§ DATA TO EXAMINE
<<<<

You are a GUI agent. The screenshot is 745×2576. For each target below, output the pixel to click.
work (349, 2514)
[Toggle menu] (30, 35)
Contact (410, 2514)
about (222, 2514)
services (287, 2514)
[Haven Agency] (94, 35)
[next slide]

>>>>

§ WORK TASK
Restate all entries above verbatim.

§ ANSWER SPACE
You are a GUI agent. The screenshot is 745×2576. For each target below, output the pixel to click.
work (349, 2514)
[Toggle menu] (30, 35)
Contact (410, 2514)
about (222, 2514)
services (287, 2514)
[Haven Agency] (94, 35)
[next slide]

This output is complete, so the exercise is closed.